Data Flexibility

Data Flexibility is surely the goal. I can’t believe that it has taken me so long to write a post on this! How much time have we spent ‘dragging and dropping’ only to create rigid patterns that snap within months? Happily, we now have options!

Data Flexibility is the ability for a solution to grow, shrink or change to meet a revised set of data needs or requirements. Change is so prevalent that we must ensure the data we manage can cope.

The post explains flexibility in terms of:

Platform
Integration
Storage
Access

At the end of the day, how do we avoid rigidity?

Platform

This a simple, one-word answer, it is Cloud. AWS, AZURE and GCP have come to the rescue. The following are some common scenarios where cloud service providers provide the ability to:

Add new services at a click. An example is where an Azure client needs to discover and understand their data sources more completely. Within hours they can add Azure Data Catalog to facilitate this.
Automatically scale both horizontally and vertically. An example is an AWS client that has periodic peak loads that require them to initiate EC2 Auto Scaling to meet performance expectations.
Create temporary environments to carry out periodic activities. For example a GCP client needs to test their Disaster Recovery (DR) procedure and therefore spins up replica Compute Engines so they can validate the recovery procedure.

Integration

I will be honest; this is my favourite! For far too long we have been creating rigid, point to point, integration patterns that snap if there is a change. Hand-coded Extract Transform and Load (ETL) patterns were the default option.
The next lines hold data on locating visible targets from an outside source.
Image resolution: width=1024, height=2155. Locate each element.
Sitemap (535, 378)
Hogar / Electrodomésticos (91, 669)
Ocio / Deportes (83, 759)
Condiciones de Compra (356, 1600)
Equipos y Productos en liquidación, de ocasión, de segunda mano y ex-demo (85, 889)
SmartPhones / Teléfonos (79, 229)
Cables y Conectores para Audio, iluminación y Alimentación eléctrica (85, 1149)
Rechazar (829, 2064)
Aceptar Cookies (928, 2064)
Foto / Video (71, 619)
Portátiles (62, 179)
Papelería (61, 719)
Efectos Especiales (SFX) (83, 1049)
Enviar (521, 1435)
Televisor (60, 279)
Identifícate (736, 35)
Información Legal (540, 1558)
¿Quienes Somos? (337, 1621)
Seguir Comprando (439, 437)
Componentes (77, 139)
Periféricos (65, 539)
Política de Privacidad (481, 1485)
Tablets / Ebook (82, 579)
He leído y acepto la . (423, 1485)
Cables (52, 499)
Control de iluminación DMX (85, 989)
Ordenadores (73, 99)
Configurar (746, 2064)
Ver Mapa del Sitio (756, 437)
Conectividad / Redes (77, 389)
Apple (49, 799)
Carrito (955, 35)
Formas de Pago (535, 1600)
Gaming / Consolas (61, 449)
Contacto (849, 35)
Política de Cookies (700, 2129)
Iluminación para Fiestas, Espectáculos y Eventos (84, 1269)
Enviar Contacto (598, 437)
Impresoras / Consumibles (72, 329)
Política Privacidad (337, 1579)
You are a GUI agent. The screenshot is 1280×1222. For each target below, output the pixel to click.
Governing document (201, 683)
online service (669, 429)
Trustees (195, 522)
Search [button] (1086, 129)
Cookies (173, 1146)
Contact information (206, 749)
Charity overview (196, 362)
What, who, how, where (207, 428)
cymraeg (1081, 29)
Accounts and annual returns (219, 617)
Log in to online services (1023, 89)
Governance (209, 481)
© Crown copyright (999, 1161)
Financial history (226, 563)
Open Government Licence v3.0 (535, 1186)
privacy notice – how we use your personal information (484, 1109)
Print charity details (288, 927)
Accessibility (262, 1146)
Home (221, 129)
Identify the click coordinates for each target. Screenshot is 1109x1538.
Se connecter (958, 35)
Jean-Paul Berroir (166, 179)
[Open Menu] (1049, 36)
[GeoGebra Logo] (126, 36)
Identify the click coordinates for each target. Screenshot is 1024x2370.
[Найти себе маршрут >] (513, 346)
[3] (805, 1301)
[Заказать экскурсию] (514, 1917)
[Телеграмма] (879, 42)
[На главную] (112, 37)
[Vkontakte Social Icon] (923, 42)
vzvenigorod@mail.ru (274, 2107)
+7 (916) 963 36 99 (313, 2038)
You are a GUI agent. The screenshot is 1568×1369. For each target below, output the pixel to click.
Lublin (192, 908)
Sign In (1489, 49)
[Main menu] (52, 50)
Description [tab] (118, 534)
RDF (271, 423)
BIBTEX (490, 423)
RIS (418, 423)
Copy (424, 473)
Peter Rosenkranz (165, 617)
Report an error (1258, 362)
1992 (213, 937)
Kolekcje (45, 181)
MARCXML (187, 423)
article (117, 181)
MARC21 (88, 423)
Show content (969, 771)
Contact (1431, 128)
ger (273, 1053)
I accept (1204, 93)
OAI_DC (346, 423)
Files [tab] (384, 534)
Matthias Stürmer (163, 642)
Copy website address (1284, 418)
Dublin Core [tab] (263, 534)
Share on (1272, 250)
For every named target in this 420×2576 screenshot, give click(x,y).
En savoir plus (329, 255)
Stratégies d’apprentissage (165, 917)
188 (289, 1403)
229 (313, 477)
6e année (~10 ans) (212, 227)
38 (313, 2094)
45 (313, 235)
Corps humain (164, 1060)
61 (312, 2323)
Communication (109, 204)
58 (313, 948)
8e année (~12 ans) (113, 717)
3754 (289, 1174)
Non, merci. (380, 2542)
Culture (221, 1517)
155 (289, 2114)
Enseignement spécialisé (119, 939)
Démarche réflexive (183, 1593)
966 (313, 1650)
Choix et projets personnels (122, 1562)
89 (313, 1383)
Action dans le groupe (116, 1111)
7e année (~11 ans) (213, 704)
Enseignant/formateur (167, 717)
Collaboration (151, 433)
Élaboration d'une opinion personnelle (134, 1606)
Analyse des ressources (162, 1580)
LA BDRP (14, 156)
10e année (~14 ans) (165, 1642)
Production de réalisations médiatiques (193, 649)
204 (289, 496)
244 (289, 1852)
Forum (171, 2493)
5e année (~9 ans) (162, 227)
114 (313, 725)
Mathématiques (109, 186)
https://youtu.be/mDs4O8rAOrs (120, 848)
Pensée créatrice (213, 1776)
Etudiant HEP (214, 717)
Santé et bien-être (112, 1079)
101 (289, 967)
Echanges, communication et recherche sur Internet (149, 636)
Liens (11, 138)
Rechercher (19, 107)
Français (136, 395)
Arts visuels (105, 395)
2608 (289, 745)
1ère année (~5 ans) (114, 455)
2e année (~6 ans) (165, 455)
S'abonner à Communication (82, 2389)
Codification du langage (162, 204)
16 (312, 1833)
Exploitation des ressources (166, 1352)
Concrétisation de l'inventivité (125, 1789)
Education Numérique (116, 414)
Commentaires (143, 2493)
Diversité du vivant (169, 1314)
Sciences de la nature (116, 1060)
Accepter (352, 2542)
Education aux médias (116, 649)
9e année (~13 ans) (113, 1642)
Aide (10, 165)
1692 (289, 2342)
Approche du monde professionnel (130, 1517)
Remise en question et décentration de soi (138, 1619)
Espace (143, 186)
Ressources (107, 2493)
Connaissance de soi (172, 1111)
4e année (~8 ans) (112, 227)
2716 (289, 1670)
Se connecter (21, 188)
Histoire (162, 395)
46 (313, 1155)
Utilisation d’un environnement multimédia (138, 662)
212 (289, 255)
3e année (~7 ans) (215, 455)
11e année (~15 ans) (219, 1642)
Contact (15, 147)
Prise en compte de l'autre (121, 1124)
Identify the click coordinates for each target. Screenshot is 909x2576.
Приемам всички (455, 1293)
Integration flexibility is now provided by:

Rapidly loading data structures, that do not require complex business rules (e.g. Landing, Staging, Raw Data Vault or Data Lake), with minimal hand-coding. A Meta Data-Driven Framework or tool is a must.
Using a Pub/Sub pattern if the integration needs ‘many’ system integration points, multiple protocols (e.g. FTP, HTTP, etc.) and message routing. This will help avoid:
- Integration issues where either Publisher or Subscriber are periodically off-line.
- Performance bottlenecks due to a subscriber client process that can’t acknowledge messages as rapidly as the publisher can send.

Using a Micro Service integration pattern to deliver Service Orientated Architecture (SOA) in a targeted, flexible and incremental manner. This means the client can avoid the traditional monolithic approach where all the eggs are all in one basket.

Storage

Data Flexibility would be impossible without a recent change in storage options. Schema definition was previously required before data could be stored. This meant ingestion was costly and slow due to the modelling overhead. We are now able to choose from a range of approaches where the schema is only really relevant when reading data. Examples of these include Amazon S3 or Azure Blob storage.

This shift now means that we have the flexibility to store structured, semi-structured or unstructured data when we want.

Data Architecture

Data modelling, and the number of data layers used, was a simpler choice in the past. Now we have Lake, Vault, Lake House, Warehouse, Mart, ODS, etc. Each of the approaches has its own merits and can deliver Data Flexibility to a greater or less extent. Regardless of your modelling preference, flexibility is supported by:

Raw layers (e.g. Land, Stage, Raw Vault, Lake, etc.) that are simple and extremely quick to build and change
Conformed Business layer that share dimensions
A minimum number of data layers. Each one adds rigidity and cost.
Standard load pattern. Variation impedes rapid change.

Access

We now have rapid data ingestion enabled by Data Lakes, Cloud Storage and Meta Data-Driven integration. The addition of self-service data visualisation tools now means that business users have the flexibility to access the raw data straight after ingestion and prior to modelling.